▶ **Les tâches**:
A - Dans l'extrait du document, comment s'appelle la boîte de production cinématographique que ferme Robert Lepage ?
B - Citez le passage de l'extrait du document compris entre « Mario St-Laurent est » et « fait cruellement défaut. », ces deux bornes incluses.

Le réalisateur affirme en outre que le système de financement de Téléfilm est injuste puisqu’il ne favorise pas le cinéma d’auteur « C’est très clair que si tu fais Boys 6 et que tu fais du cash, tu n’as pas besoin de présenter un scénario l’année d’après et tu fais Boys 7. Et les gens qui gagnent des prix, qui représentent le Canada ailleurs, ça n’a pas de valeur. »

Mario St-Laurent est du même avis. Selon lui, il est inacceptable que la performance des producteurs au box office soit aussi importante lorsque vient le temps d’octroyer des subventions. Et il donne l’exemple de Denise Robert, qui part toujours avec une longueur d’avance puisqu’elle récolte beaucoup plus d’argent, plus « d’enveloppes à la performance » que les autres en raison de la popularité de ses productions (Les Invasions barbares, Ma vie en cinémascope). « Tous les producteurs devraient pourtant être égaux », lance-t-il.

Malgré tout, M. St-Laurent n’a pas perdu tout espoir de continuer à faire du cinéma dans la capitale. Il souhaite toutefois que la présente crise de confiance qui secoue Téléfilm Canada contribuera à revaloriser le cinéma d’auteur, à changer les règles et à redonner aux régions la voix qui leur fait cruellement défaut.


Dans La Presse, c'était sensiblement la même chose

Autre article du Soleil


Fini les films à Québec
Julie Lemieux
Le Soleil

Dur coup pour la capitale. Désillusionné par le système, Robert Lepage ne veut plus tourner de films au Québec et ferme sa boîte de production cinématographique, Ex æquo, qui avait pignon sur rue dans la capitale. « Si je veux réaliser ou scénariser, il faut que j’aille ailleurs. C’est ce qu’on me dit », soutient-il.

▶ **Données fournies**:
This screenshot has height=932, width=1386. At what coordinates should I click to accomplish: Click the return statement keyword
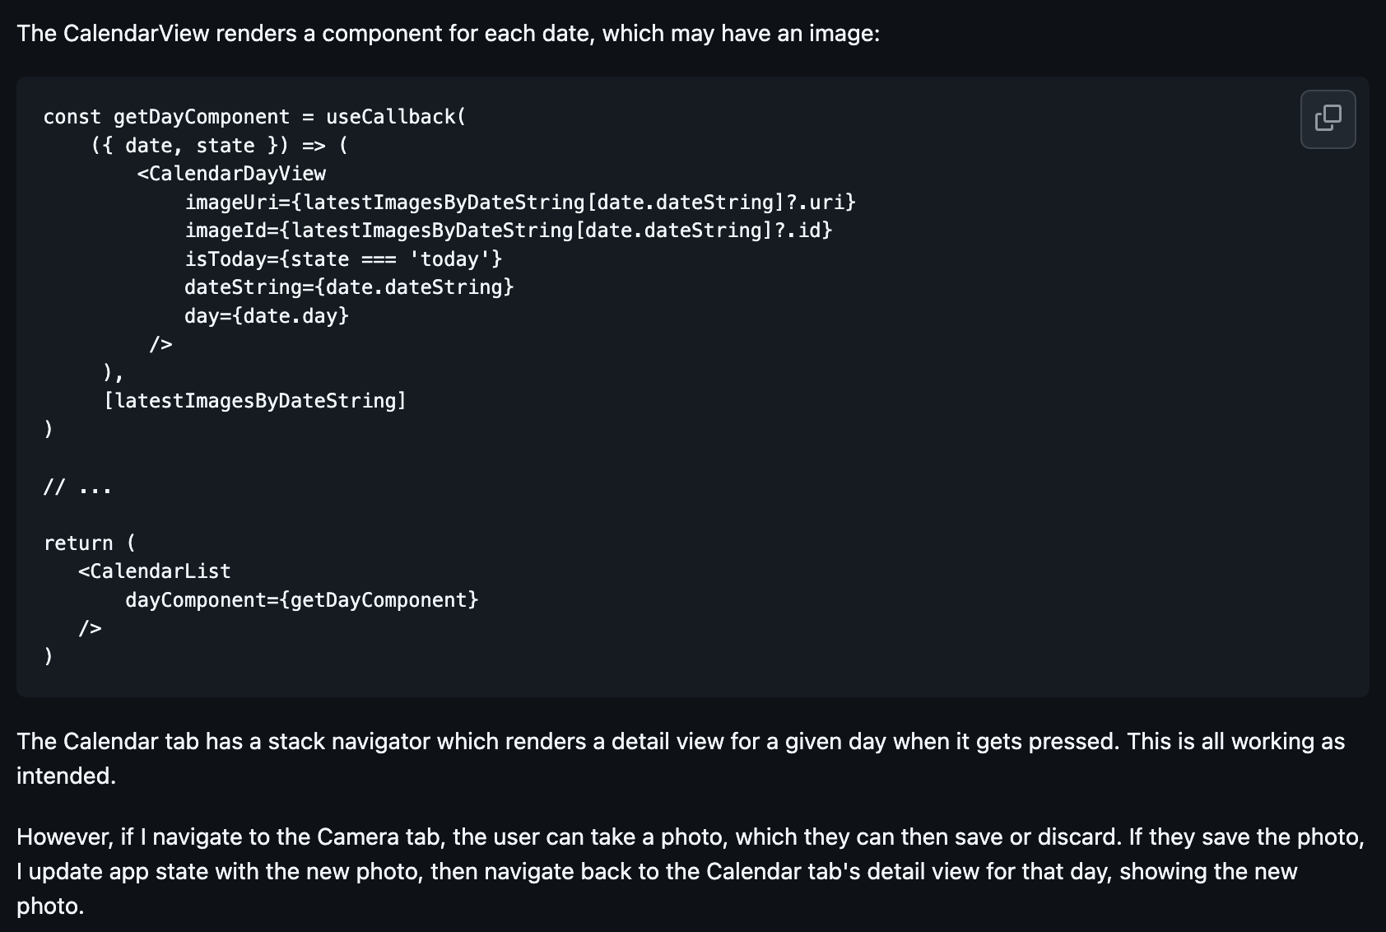[x=78, y=543]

▶ **Réponses par tâche**:
A - Ex æquo.

B -
Mario St-Laurent est du même avis. Selon lui, il est inacceptable que la performance des producteurs au box office soit aussi importante lorsque vient le temps d’octroyer des subventions. Et il donne l’exemple de Denise Robert, qui part toujours avec une longueur d’avance puisqu’elle récolte beaucoup plus d’argent, plus « d’enveloppes à la performance » que les autres en raison de la popularité de ses productions (Les Invasions barbares, Ma vie en cinémascope). « Tous les producteurs devraient pourtant être égaux », lance-t-il.

Malgré tout, M. St-Laurent n’a pas perdu tout espoir de continuer à faire du cinéma dans la capitale. Il souhaite toutefois que la présente crise de confiance qui secoue Téléfilm Canada contribuera à revaloriser le cinéma d’auteur, à changer les règles et à redonner aux régions la voix qui leur fait cruellement défaut.